OP_CAT represents a minimal change with outsized implications. Adding a single, well-understood opcode with clear safety bounds (the 520-byte limit) could enable an entire class of functionality that currently requires either trusted intermediaries or more invasive protocol changes. For the Bitcoin Script programmability ecosystem, it is one of the most efficient paths from where Bitcoin is today to where developers want it to be.

Layer 2 protocols like Spark and Lightning already extend Bitcoin's capabilities off-chain. OP_CAT would strengthen these systems by enabling trust-minimized bridges and more expressive on-chain enforcement of off-chain state, reducing reliance on federated or cooperative assumptions.

Risks and Considerations

Fungibility Concerns

Covenants introduce the possibility of permanently restricted UTXOs: coins that can only be spent under specific conditions, potentially forever. Critics argue this creates a class of "tainted" Bitcoin that undermines the fungibility property where every satoshi is interchangeable with every other.
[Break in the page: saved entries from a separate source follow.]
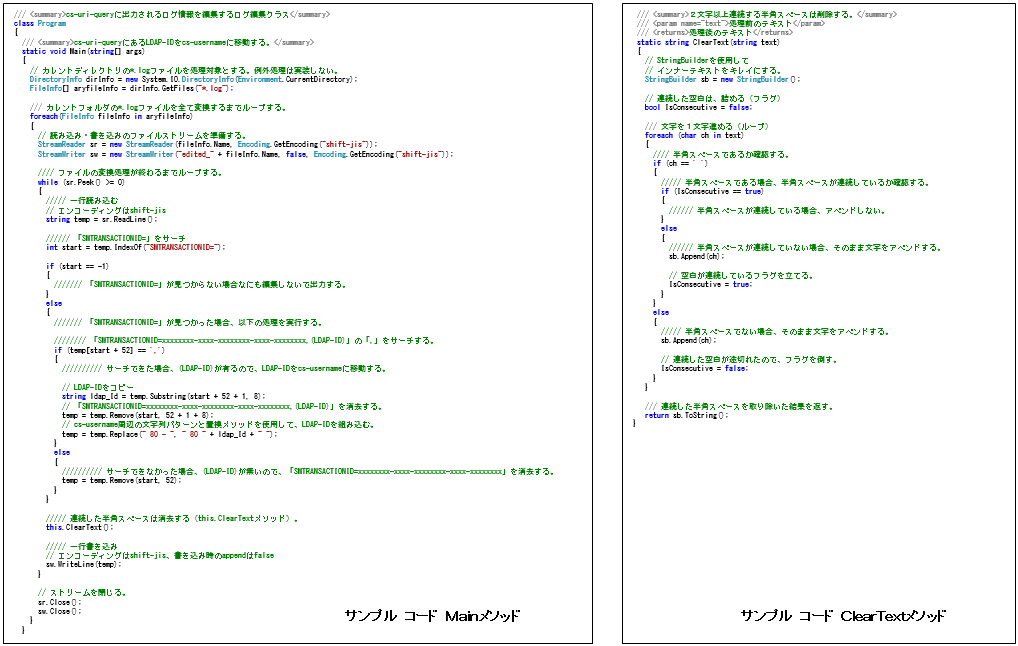
Task: Click the 'return sb.ToString()' statement
Action: tap(687, 415)
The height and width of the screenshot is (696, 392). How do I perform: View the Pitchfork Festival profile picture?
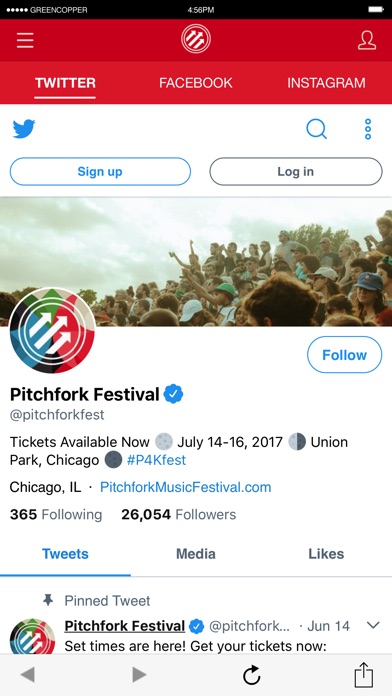52,331

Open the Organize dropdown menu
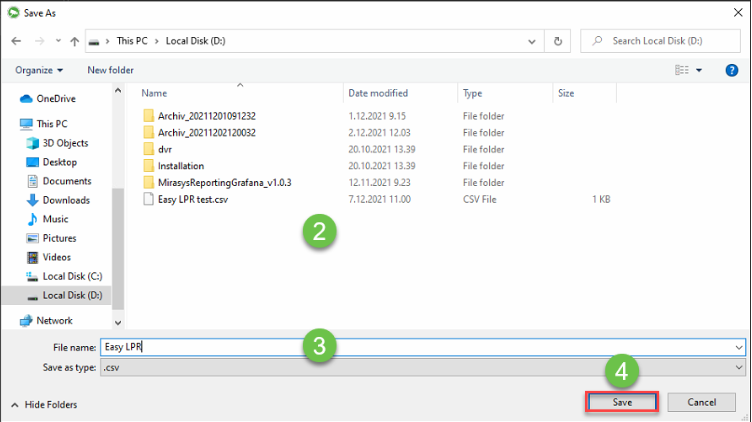pyautogui.click(x=39, y=70)
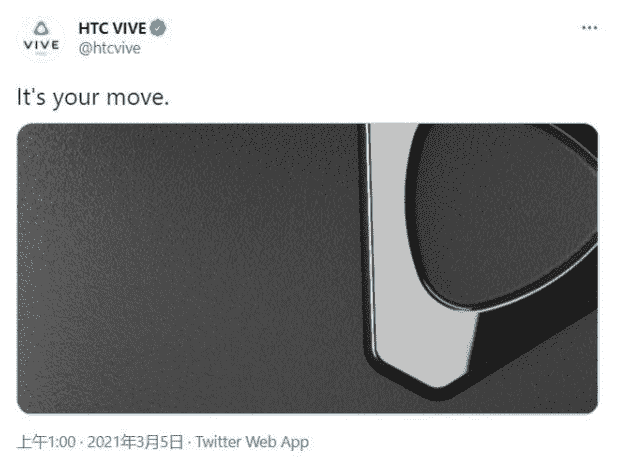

Complexity and Attack Surface

While OP_CAT itself is simple, the constructions it enables (recursive covenants, rollup verification, stateful contracts) are complex. Bugs in covenant scripts could lock funds permanently or create unexpected economic incentives. The expressiveness that makes OP_CAT powerful also makes it harder to reason about the full range of possible behaviors.

Activation Risk

Any consensus change to Bitcoin carries deployment risk. A contentious activation could divide the network or set precedents for how future upgrades are deployed. The Bitcoin community generally favors overwhelming consensus before activating soft forks, and OP_CAT has not yet reached that threshold.

No Activation Timeline

Despite the BIP being in "Complete" status, no mainnet activation parameters have been proposed. Developers building on OP_CAT today are working on test networks with no guarantee of when (or whether) the opcode will be available on Bitcoin mainnet. Applications designed around OP_CAT should account for this uncertainty.

This glossary entry is for informational purposes only and does not constitute financial or investment advice. Always do your own research before using any protocol or technology.